Storytellers

My childhood was spent in the company of great story tellers. 

Both my Grandmother and father were regarded to be among the best. 

Proof of this came each time either of them announced that they had a story to tell.  Everyone stopped what they were doing, and then proceeded to gather as close as they could, so as not to miss a word.  Stimulated by their example, being a good story teller was a skill other family members sought to achieve. The best of the next generation story tellers were envied and looked up to.  Simple jokes were repeated, with the best ones drawing hearty laughter. A really good story however, lingered longer.   When the story and its punch line stayed with you for several days, those were the good ones.  They involved us with the action contained within the story.   

Grandma’s story telling style was unique to her.

..............................

### Questions
a – Reproduce the passage of the storytellers text starting with "Proof of this" and going on through "within the story.".
b – Resume the storytellers text from the point where it stops, adding the passage that follows its last sentence.
The rows below come from a separate source and have no connection to the storytellers text.

### Data under study
..............................

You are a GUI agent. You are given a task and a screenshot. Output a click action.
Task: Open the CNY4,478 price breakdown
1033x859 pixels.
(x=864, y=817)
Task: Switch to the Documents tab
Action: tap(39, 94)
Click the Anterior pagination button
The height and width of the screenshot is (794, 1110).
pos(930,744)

..............................

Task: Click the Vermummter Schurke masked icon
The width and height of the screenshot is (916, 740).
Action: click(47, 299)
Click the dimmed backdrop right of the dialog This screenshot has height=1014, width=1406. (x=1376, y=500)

..............................

### Numbered responses
a –
Proof of this came each time either of them announced that they had a story to tell.  Everyone stopped what they were doing, and then proceeded to gather as close as they could, so as not to miss a word.  Stimulated by their example, being a good story teller was a skill other family members sought to achieve. The best of the next generation story tellers were envied and looked up to.  Simple jokes were repeated, with the best ones drawing hearty laughter. A really good story however, lingered longer.   When the story and its punch line stayed with you for several days, those were the good ones.  They involved us with the action contained within the story.

b –
During most of the week she was serious and business like; controlling her family of ten children, and in later years, the grandchildren.   Perhaps it was because of this that when she made up one of her stories of bears, cougars, ghosts or big snakes, we became quiet and serious quickly.  Even after sixty years I vividly recall the telling of one tall tale where local rattlesnakes were represented to be so large that they could be stretched over the clothesline with both head and tail touching the ground.  These were the snakes that could devour small children with a single bite.  The children were never seen again even though they were searched for throughout the farm.  Shortly after hearing her story I chanced to walk around the house and nearly stepped on a fairly large milk snake.  I raced back into the house where I found my father and uncles engaged in a traditional game of cards.  I was later described as chalky white and shaken so badly that I could not speak for five minutes.  Finally S-s-s-snake squeaked out and everyone roared.  They had heard the story too, but for them it had been repeated many times.  After one of my uncles finished his laughter, he went out back, grabbed the milk snake by the tail, and tossed it over the fence.  He returned with a smile and informed me that the big ones usually sent out small scouts to look for the tastiest children.  When they found a good one, they were to be given the first bite of any leftovers.   

Uncle Raymond once heard a pack of dogs barking in the large forest east of the farm.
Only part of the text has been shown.